Different AtPeps may allow A. thaliana to distinguish between different pathogens. When inoculated with a fungus, oomycete and a bacterium, the increases in AtPep expression varied depending on the pathogen. A. thaliana overexpressing AtProPep1 was more resistant to the oomycete Phythium irregulare.

Silencing systemin did not affect the ability of black nightshade to resist herbivory and, when competing against normal plants, silenced plants produced more above-ground biomass and berries. Upon herbivory, systemin was down-regulated in black nightshade in contrast to the other peptides which are up-regulated after herbivory. By contrast HypSys were up-regulated and activated the synthesis of protease inhibitors. The down-regulation of systemin was associated with increased root mass but did not decrease shoot mass, demonstrating that systemin can cause developmental changes as a result of herbivory, allowing the plant to tolerate, rather than directly resist attack. Tomato roots were also affected by tomato systemin, with root growth increasing at high tomato systemin concentrations. By allocating more resources to the roots, plants under attack are thought to store carbon and then use it to re-grow when the attack ends. Overexpressing AtPEP1 also increased root and shoot biomass in A. thaliana.

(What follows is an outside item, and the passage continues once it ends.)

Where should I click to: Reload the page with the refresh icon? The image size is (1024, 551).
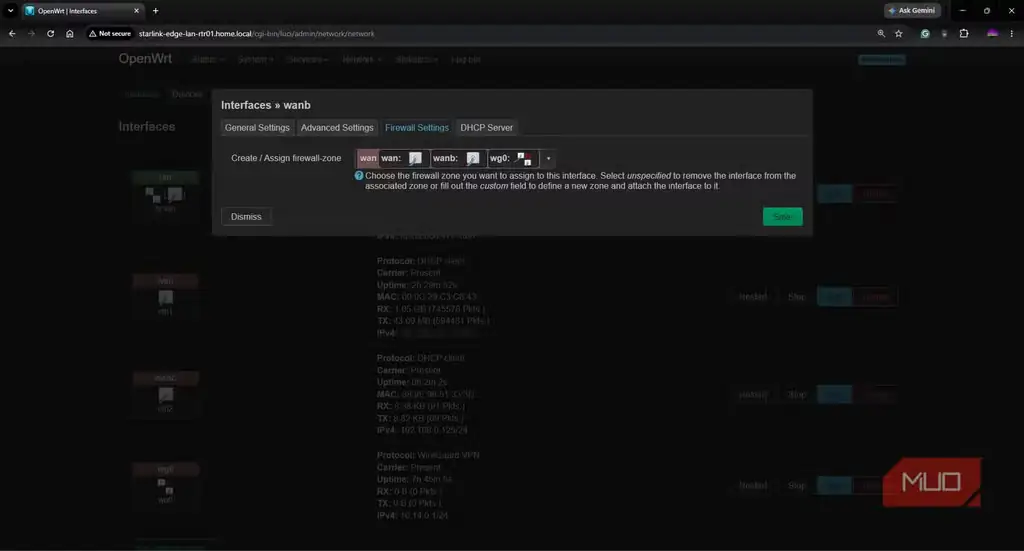pos(50,33)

===Abiotic stress resistance===
Overexpression of systemin and HypSys has been found to improve plants' tolerance to abiotic stress, including salt stress and UV radiation. When prosystemin was over-expressed in tomato, transgenic plants had lower stomatal conductance than normal plants. When grown in salt solutions, transgenic plants had higher stomatal conductances, lower leaf concentrations of abscisic acid and proline and a higher biomass. These findings suggest that systemin either allowed the plants to adapt to salt stress more efficiently or that they perceived a less stressful environment. Similarly, wounded tomato plants were less susceptible to salt stress than unwounded plants. This may be because wounding decreases the growth of the plant and therefore slows the uptake of toxic ions into the roots. An analysis of salt-induced changes in gene expression found that the differences measured between the transgenic and normal plants could not be accounted for by changes in conventional salt stress-induced pathways. Instead Orsini et al. suggested that the activation of the jasmonic acid pathway determines a physiological state that not only directs resources towards the production of compounds active against pests, but also pre-adapts plants to minimize water loss. These effects are achieved by negatively regulating the production of hormones and metabolites that will force plants to invest additional resources to counteract water loss, a secondary effect of herbivores.

Plants grown under UVB light are more resistant to insect herbivory compared with plants grown under filters that exclude the radiation. When tomato plants are exposed to a pulse of UVB radiation and then weakly wounded, PIs accumulate throughout the plant. By themselves, neither the radiation nor weak wounding is sufficient to induce systemic PI accumulation. Tomato cell cultures respond similarly, with systemin and UVB acting together to activate MAPKs. Short pulses of UVB also cause alkalisation of the culturing medium.

===Development===
In Nicotiana attenuata HypSys is known to not be involved in defence against insect herbivores. Silencing and over-expression of HypSys does not affect the feeding performance of larvae compared to normal plants. Berger silenced HypSys and found that it caused changes in flower morphology which reduced the efficiency of self-pollination. The flowers had pistils that protruded beyond their anthers, a similar phenotype to CORONATINE-INSENSITIVE1-silenced plants which lack a jasmonate receptor. Measurement of jasmonate levels in the flowers revealed that they were lower than in normal plants. The authors suggested that HypSys peptides in N. attenuata have diversified from their function as defence related peptides to being involved in controlling flower morphology. The signalling processes remain similar however, being mediated through jasmonates.

Systemin also increases root growth in Solanum pimpinellifolium suggesting that it may also play some role in plant development.